BRIEF DESCRIPTION OF THE DRAWINGS

[0018]FIG. 1 is a flow chart of illustrative steps involved in controlling wireless applications in accordance with the present invention.

[0019]FIG. 2 is a flow chart of illustrative steps involved in providing a wireless application to a user in accordance with the present invention.

[0020]FIG. 3 is a diagram of an illustrative interactive system in accordance with the present invention.

[0021]FIG. 4 is a flow chart of illustrative steps involved in implementing wireless applications based on localities in accordance with the present invention.

[0022]FIG. 5 is a flow chart of illustrative steps involved in operating wireless application based on the identity of a base station in accordance with the present invention.

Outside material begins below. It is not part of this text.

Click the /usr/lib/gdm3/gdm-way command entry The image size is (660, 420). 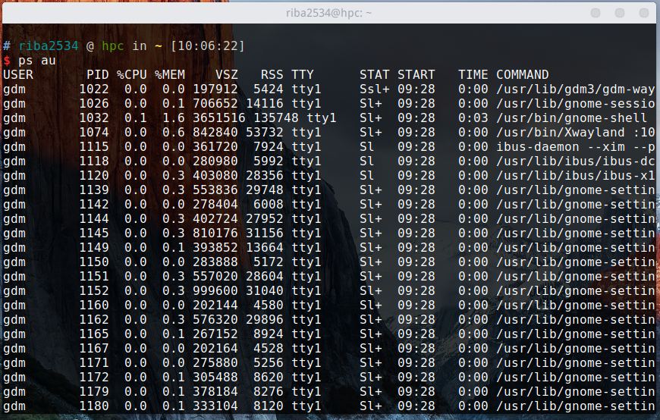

[0023]FIG. 6 is a schematic diagram of an illustrative interactive wagering system in accordance with the present invention.

[0024]FIG. 7 is a diagram of an illustrative cellular telephone in accordance with the present invention.

[0025]FIG. 8 is an illustrative initial menu screen that may be provided by the cellular telephone in accordance with the present invention.

[0026]FIG. 9 is an illustrative screen that may be provided by the cellular telephone to provide access to a telephone book feature in accordance with the present invention.

[0027]FIG. 10 is an illustrative screen that may be provided by the cellular telephone to provide access to an interactive wagering service in accordance with the present invention.

[0028]FIG. 11 is a flow chart of illustrative steps involved in controlling wagering based on location in accordance with the present invention.

[0029]FIG. 12 is a diagram of illustrative sequences of illustrative screens of a mobile wireless communications device in accordance with the present invention.

[0030]FIG. 13a is a flow chart of illustrative steps involved in providing a locality-based tax calculation application in accordance with the present invention.

[0031]FIG. 13b is a diagram of an illustrative sequence of illustrative screens of a mobile wireless communications device that is based on the illustrative steps of FIG. 13a in accordance with the present invention.

[0032]FIG. 14a is a flow chart of illustrative steps involved in providing a weather application with a current locality feature in accordance with the present invention.

[0033]FIG. 14b is a diagram of an illustrative sequence of illustrative screens of a mobile wireless communications device that is based on the illustrative steps of FIG. 14a in accordance with the present invention.

[0034]FIG. 15a is a flow chart of illustrative steps involved in providing a wireless travel planner application that varies based on the current locality in accordance with the present invention.

[0035]FIG. 15b is a diagram of an illustrative sequence of illustrative screens of a mobile wireless communications device that are based on the illustrative steps of FIG. 15a in accordance with the present invention.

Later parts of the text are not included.